Page text —
Work in progress

Work in progress

Rodin and the ambassadors

Works in Progress, Rodin and the Ambassadors examines the way in which Rodin’s work is perceived and strives to show not only how his sculpture developed but also how it was and continues to be reinterpreted. The exhibition compares 100 or so works by Rodin (1840-1917) with about 30 post-1945, modern and contemporary works.

AN UNPRECEDENTED APPROACH

This unprecedented approach sets Rodin’s works in the context of critical analysis made since the postwar period. It considers both acclaimed pieces such as The Age of Bronze, The Kiss, Balzac and Walking Man and models found in his studio after his death. Much has since been learnt from studies of these models. A reassessment of Rodin’s art naturally stems from the work of critics, art historians and curators who have introduced the public to an enriched oeuvre by including the plasters, fragmentary figures and assemblages. A sort of work in progress, Rodin’s creativity draws on a tradition that he made his own while transforming his studio into a vast recycling and rehabilitation workshop, as well as using his own sculpture as a matrix to be endlessly reproduced, reborn, reassembled and recomposed.

 

A NEW WAY OF LOOKING

This reappraisal of Rodin’s work also owes something to art, i.e. the production of several artists from the postwar period to the present day. Their preoccupations – not only with material and modelling but also with highlighting fragments or combining different components – have had repercussions on the manner in which Rodin is considered and contemporary art is viewed. From Marcel Duchamp (1887-1968) to Urs Fischer (born 1973), each of these artists has become an “ambassador” for a certain way of looking at the world, at art, at present and past works.

 

AN EXHIBITION IN 11 SECTIONS

Aligning itself with the processes used in sculpture, such as choice of material, finishing, polishing, assemblage or series, to name just a few, the exhibition does not seek to establish links or affiliations but rather to question notions of permanency, variations and shifts in meaning. The choices made – an exhibition in 11 sections and the selection of works by Rodin and 21 other artists to be displayed – are intended to create a contrast, a certain tension, between them, without seeking historic or formal justifications.

Data segment —
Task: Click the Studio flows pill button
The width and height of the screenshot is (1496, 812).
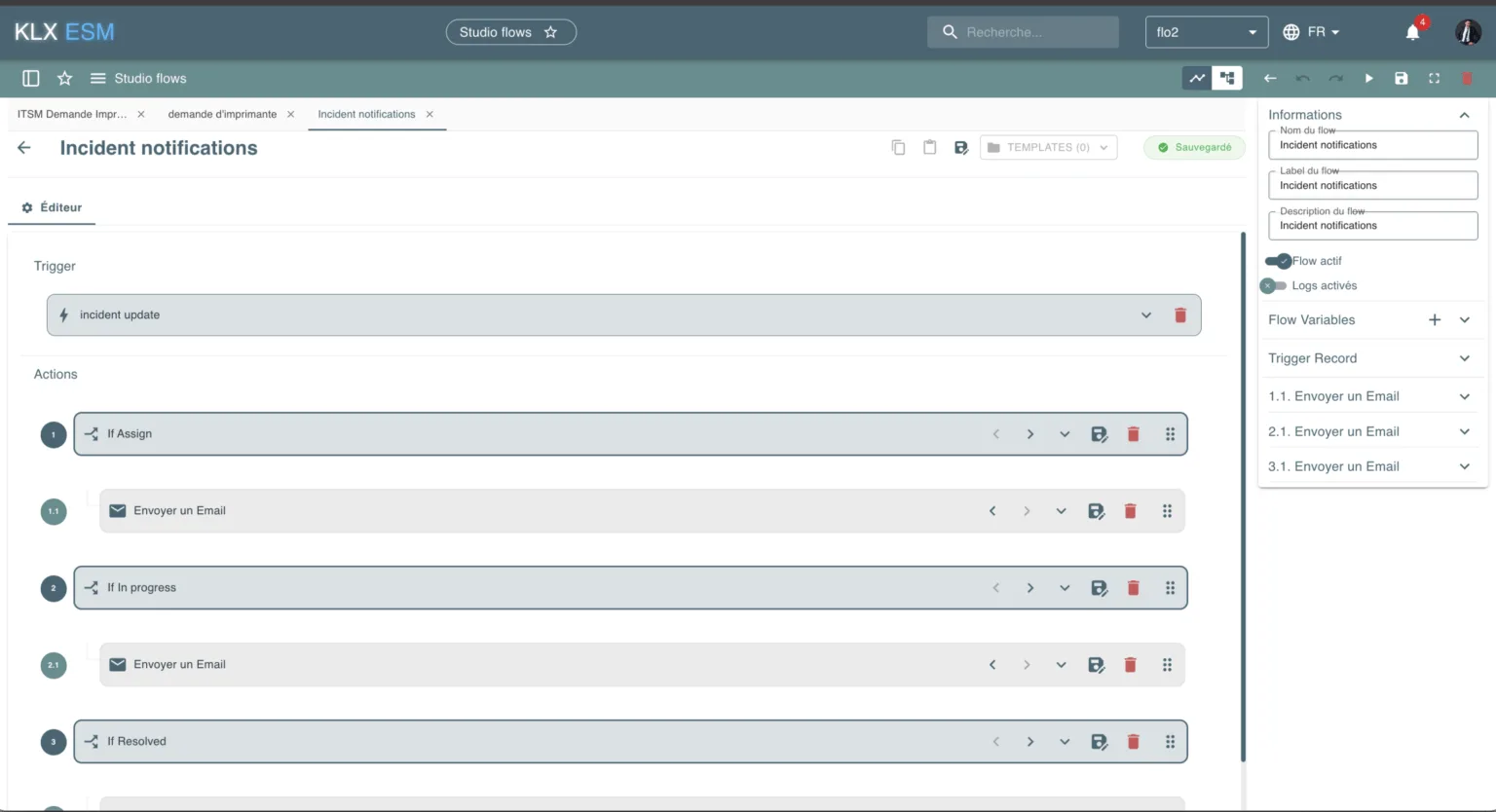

Your objective —
Can you write out the whole Rodin exhibition text, word for word? This listing comes from a separate source.

Output below —
Work in progress

Work in progress

Rodin and the ambassadors

Works in Progress, Rodin and the Ambassadors examines the way in which Rodin’s work is perceived and strives to show not only how his sculpture developed but also how it was and continues to be reinterpreted. The exhibition compares 100 or so works by Rodin (1840-1917) with about 30 post-1945, modern and contemporary works.

AN UNPRECEDENTED APPROACH

This unprecedented approach sets Rodin’s works in the context of critical analysis made since the postwar period. It considers both acclaimed pieces such as The Age of Bronze, The Kiss, Balzac and Walking Man and models found in his studio after his death. Much has since been learnt from studies of these models. A reassessment of Rodin’s art naturally stems from the work of critics, art historians and curators who have introduced the public to an enriched oeuvre by including the plasters, fragmentary figures and assemblages. A sort of work in progress, Rodin’s creativity draws on a tradition that he made his own while transforming his studio into a vast recycling and rehabilitation workshop, as well as using his own sculpture as a matrix to be endlessly reproduced, reborn, reassembled and recomposed.

 

A NEW WAY OF LOOKING

This reappraisal of Rodin’s work also owes something to art, i.e. the production of several artists from the postwar period to the present day. Their preoccupations – not only with material and modelling but also with highlighting fragments or combining different components – have had repercussions on the manner in which Rodin is considered and contemporary art is viewed. From Marcel Duchamp (1887-1968) to Urs Fischer (born 1973), each of these artists has become an “ambassador” for a certain way of looking at the world, at art, at present and past works.

 

AN EXHIBITION IN 11 SECTIONS

Aligning itself with the processes used in sculpture, such as choice of material, finishing, polishing, assemblage or series, to name just a few, the exhibition does not seek to establish links or affiliations but rather to question notions of permanency, variations and shifts in meaning. The choices made – an exhibition in 11 sections and the selection of works by Rodin and 21 other artists to be displayed – are intended to create a contrast, a certain tension, between them, without seeking historic or formal justifications.